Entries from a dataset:
########################################

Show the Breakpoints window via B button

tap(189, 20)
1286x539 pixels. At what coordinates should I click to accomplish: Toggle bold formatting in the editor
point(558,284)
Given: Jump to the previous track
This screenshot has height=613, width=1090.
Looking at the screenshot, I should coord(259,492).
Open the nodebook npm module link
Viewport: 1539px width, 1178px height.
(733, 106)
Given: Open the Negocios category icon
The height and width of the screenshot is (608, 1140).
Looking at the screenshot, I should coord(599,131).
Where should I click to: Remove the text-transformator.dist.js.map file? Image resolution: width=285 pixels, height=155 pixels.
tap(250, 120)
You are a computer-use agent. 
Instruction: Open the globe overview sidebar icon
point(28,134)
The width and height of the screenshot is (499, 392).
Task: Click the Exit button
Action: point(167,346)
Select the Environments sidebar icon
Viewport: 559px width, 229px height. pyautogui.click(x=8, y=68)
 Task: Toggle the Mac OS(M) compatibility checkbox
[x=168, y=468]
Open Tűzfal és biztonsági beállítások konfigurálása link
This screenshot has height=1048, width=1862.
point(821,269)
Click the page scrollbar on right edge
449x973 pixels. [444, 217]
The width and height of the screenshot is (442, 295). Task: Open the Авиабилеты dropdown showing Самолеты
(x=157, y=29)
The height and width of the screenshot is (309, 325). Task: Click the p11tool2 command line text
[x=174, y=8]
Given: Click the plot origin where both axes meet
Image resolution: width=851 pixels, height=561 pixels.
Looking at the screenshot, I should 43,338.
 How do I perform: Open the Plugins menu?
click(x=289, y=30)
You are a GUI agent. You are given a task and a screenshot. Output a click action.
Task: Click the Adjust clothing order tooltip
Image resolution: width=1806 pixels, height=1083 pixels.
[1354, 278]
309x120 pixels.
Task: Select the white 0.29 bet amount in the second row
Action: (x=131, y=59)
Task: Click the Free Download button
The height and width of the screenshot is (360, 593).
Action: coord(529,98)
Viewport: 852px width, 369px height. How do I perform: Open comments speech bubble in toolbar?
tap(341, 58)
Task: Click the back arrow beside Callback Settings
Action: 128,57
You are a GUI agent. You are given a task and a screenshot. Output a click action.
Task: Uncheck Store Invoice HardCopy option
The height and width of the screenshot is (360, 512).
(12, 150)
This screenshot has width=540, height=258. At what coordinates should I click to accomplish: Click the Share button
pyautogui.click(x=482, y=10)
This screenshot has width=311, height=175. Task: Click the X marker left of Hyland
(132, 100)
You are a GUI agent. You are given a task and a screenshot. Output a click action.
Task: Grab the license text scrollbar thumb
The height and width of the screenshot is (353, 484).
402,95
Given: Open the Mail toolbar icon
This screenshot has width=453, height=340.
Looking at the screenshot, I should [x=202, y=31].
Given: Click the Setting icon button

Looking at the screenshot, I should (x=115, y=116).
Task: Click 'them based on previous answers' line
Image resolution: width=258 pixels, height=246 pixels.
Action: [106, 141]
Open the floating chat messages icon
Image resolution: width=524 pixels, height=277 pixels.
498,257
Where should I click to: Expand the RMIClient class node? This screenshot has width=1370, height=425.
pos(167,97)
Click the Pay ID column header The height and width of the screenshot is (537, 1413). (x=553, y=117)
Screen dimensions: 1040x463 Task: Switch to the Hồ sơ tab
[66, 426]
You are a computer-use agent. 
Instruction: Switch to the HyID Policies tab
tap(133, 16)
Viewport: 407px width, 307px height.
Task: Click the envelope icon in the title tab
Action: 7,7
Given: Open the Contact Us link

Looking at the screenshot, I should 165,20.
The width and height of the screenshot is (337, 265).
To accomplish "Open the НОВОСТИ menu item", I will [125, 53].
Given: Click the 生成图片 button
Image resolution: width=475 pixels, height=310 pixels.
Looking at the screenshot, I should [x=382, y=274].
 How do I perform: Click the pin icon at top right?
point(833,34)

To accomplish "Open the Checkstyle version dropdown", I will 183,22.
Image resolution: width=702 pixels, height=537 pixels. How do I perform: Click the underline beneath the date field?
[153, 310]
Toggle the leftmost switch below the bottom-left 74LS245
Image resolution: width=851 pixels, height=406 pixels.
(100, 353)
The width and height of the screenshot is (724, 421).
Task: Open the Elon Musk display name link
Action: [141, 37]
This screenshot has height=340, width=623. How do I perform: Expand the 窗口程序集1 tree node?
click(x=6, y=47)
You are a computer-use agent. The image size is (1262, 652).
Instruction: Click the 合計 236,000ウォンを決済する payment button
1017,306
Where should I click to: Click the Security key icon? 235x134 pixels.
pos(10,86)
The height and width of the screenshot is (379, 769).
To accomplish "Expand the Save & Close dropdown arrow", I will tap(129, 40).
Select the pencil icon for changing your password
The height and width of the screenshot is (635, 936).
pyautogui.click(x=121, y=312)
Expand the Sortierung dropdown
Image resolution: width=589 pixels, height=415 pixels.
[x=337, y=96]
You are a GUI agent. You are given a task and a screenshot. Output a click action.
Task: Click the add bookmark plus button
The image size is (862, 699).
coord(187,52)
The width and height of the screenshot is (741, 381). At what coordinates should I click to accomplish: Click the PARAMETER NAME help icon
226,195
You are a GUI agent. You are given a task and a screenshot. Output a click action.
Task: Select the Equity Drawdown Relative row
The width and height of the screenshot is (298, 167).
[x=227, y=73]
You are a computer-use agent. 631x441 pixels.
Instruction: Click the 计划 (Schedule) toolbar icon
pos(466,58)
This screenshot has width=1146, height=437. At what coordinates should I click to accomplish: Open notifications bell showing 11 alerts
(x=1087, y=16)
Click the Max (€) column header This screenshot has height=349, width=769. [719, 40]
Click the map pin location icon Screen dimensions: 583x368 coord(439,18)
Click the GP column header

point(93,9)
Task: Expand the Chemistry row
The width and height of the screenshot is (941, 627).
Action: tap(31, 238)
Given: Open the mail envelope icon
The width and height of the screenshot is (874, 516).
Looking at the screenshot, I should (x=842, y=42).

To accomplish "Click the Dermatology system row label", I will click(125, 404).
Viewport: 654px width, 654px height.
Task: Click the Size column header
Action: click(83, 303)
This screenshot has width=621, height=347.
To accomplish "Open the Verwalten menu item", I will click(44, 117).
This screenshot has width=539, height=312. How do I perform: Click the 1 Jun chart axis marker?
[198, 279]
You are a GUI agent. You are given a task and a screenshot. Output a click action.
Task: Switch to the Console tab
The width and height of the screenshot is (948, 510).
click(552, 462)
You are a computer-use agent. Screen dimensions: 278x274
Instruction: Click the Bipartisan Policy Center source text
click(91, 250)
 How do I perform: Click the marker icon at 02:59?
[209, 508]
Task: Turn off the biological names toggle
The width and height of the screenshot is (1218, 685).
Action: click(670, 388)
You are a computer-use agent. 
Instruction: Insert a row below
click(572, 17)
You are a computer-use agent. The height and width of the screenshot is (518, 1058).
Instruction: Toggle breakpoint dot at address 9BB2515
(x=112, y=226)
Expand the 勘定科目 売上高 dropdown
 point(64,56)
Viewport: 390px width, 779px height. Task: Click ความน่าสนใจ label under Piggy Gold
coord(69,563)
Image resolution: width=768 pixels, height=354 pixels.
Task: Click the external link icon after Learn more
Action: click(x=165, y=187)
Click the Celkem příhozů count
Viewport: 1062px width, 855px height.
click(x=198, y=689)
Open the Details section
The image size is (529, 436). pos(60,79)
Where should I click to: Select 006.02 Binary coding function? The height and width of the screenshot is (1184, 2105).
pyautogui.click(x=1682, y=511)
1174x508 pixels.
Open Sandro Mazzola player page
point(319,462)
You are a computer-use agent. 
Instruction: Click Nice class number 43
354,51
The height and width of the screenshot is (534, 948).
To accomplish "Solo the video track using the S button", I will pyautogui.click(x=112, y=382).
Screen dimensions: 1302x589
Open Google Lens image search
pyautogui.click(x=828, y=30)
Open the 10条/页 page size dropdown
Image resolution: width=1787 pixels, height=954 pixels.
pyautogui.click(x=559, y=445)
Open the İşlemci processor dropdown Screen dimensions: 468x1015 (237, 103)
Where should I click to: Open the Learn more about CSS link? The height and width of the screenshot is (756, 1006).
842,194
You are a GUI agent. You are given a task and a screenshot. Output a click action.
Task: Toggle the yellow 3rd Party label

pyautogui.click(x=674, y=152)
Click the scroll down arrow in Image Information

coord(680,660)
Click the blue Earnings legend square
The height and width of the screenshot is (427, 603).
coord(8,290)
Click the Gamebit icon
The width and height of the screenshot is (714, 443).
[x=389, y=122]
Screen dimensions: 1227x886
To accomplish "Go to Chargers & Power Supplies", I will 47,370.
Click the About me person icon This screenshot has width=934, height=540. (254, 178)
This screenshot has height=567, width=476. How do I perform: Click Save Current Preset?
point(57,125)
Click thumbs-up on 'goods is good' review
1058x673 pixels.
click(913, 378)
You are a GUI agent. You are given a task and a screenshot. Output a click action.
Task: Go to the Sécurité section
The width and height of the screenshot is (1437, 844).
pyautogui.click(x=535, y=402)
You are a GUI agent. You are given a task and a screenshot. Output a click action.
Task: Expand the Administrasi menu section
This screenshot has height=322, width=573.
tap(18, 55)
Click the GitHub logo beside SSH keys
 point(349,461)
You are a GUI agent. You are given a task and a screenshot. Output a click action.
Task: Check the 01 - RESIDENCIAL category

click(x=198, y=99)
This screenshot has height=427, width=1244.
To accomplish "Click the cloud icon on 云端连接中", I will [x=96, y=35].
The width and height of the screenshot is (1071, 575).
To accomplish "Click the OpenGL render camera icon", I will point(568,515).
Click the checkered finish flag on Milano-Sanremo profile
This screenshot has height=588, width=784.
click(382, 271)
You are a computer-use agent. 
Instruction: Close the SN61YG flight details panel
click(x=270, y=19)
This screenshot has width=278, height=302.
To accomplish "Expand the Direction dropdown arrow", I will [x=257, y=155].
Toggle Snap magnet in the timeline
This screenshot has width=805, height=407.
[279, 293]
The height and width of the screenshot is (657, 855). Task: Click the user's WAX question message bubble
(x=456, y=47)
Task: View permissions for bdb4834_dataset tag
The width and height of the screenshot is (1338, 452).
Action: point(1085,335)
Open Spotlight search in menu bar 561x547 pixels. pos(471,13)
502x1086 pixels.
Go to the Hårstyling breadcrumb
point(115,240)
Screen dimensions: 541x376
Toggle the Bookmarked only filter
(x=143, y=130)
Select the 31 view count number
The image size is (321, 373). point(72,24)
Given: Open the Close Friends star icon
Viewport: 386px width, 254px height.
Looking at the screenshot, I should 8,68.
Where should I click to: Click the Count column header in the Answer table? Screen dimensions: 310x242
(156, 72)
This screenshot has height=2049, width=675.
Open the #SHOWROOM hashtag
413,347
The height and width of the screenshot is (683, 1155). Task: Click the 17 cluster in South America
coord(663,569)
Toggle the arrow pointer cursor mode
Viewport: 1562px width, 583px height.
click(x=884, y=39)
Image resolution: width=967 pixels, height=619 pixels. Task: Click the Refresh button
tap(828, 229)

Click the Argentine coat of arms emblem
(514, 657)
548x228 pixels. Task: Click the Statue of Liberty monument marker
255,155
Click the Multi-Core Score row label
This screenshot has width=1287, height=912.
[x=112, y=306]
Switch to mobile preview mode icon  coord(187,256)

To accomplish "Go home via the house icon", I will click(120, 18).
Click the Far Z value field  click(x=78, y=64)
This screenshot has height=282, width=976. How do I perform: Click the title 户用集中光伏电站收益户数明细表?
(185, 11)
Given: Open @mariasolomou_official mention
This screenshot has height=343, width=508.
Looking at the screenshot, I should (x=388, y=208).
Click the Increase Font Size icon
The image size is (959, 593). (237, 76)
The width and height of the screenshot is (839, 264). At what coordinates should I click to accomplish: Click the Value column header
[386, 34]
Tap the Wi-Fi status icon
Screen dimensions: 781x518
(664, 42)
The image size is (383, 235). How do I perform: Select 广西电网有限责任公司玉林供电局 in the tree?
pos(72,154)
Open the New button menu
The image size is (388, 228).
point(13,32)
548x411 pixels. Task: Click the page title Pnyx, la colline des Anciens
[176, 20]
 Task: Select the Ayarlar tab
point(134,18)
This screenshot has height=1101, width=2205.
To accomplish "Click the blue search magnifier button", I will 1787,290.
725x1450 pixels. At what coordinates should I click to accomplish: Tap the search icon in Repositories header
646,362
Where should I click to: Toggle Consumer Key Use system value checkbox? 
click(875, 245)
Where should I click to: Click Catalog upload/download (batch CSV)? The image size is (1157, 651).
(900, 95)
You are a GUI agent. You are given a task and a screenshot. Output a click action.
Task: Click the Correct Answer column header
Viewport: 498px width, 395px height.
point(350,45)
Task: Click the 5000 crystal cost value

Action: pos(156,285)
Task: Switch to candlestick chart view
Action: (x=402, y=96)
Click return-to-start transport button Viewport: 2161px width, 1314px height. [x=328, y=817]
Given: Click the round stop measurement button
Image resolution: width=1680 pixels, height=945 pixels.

########################################

Task brief: Begin at the line that has "You are a computer-use agent. Screen" and stop after the line that has "click(572, 17)", then write out those lines again with the requests unchanged. Multiply every click coordinate in the answers by 1.25, rounding to whole numbers with halves going up.

Task result:
You are a computer-use agent. Screen dimensions: 278x274
Instruction: Click the Bipartisan Policy Center source text
click(114, 313)
 How do I perform: Click the marker icon at 02:59?
[261, 635]
Task: Turn off the biological names toggle
The width and height of the screenshot is (1218, 685).
Action: click(838, 485)
You are a computer-use agent. 
Instruction: Insert a row below
click(715, 21)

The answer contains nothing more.